• Exercise goal: Copy out all the data, word for word.

##### Exercise input #####

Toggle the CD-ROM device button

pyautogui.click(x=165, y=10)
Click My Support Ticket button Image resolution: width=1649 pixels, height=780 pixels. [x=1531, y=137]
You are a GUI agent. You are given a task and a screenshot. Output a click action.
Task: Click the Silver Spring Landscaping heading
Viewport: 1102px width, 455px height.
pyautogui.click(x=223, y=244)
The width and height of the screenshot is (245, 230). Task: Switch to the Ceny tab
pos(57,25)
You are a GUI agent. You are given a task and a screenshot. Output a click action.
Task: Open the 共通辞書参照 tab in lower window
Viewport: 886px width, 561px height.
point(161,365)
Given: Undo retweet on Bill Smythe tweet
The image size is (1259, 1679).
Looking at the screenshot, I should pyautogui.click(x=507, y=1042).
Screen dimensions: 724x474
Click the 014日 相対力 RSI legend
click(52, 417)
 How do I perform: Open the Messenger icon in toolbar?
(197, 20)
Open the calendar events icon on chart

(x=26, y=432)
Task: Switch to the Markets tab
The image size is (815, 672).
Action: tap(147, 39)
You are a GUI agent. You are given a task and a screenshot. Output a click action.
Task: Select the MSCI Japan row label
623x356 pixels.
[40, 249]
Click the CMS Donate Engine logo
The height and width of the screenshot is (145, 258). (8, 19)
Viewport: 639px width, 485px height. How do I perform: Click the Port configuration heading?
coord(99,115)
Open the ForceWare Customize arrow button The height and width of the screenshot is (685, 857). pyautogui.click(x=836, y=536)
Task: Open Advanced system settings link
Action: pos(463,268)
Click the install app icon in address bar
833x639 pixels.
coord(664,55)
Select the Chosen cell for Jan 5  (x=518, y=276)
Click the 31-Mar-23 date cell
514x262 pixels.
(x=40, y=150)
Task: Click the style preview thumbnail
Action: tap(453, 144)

#####

• Task output:
Toggle the CD-ROM device button

pyautogui.click(x=165, y=10)
Click My Support Ticket button Image resolution: width=1649 pixels, height=780 pixels. [x=1531, y=137]
You are a GUI agent. You are given a task and a screenshot. Output a click action.
Task: Click the Silver Spring Landscaping heading
Viewport: 1102px width, 455px height.
pyautogui.click(x=223, y=244)
The width and height of the screenshot is (245, 230). Task: Switch to the Ceny tab
pos(57,25)
You are a GUI agent. You are given a task and a screenshot. Output a click action.
Task: Open the 共通辞書参照 tab in lower window
Viewport: 886px width, 561px height.
point(161,365)
Given: Undo retweet on Bill Smythe tweet
The image size is (1259, 1679).
Looking at the screenshot, I should pyautogui.click(x=507, y=1042).
Screen dimensions: 724x474
Click the 014日 相対力 RSI legend
click(52, 417)
 How do I perform: Open the Messenger icon in toolbar?
(197, 20)
Open the calendar events icon on chart

(x=26, y=432)
Task: Switch to the Markets tab
The image size is (815, 672).
Action: tap(147, 39)
You are a GUI agent. You are given a task and a screenshot. Output a click action.
Task: Select the MSCI Japan row label
623x356 pixels.
[40, 249]
Click the CMS Donate Engine logo
The height and width of the screenshot is (145, 258). (8, 19)
Viewport: 639px width, 485px height. How do I perform: Click the Port configuration heading?
coord(99,115)
Open the ForceWare Customize arrow button The height and width of the screenshot is (685, 857). pyautogui.click(x=836, y=536)
Task: Open Advanced system settings link
Action: pos(463,268)
Click the install app icon in address bar
833x639 pixels.
coord(664,55)
Select the Chosen cell for Jan 5  (x=518, y=276)
Click the 31-Mar-23 date cell
514x262 pixels.
(x=40, y=150)
Task: Click the style preview thumbnail
Action: tap(453, 144)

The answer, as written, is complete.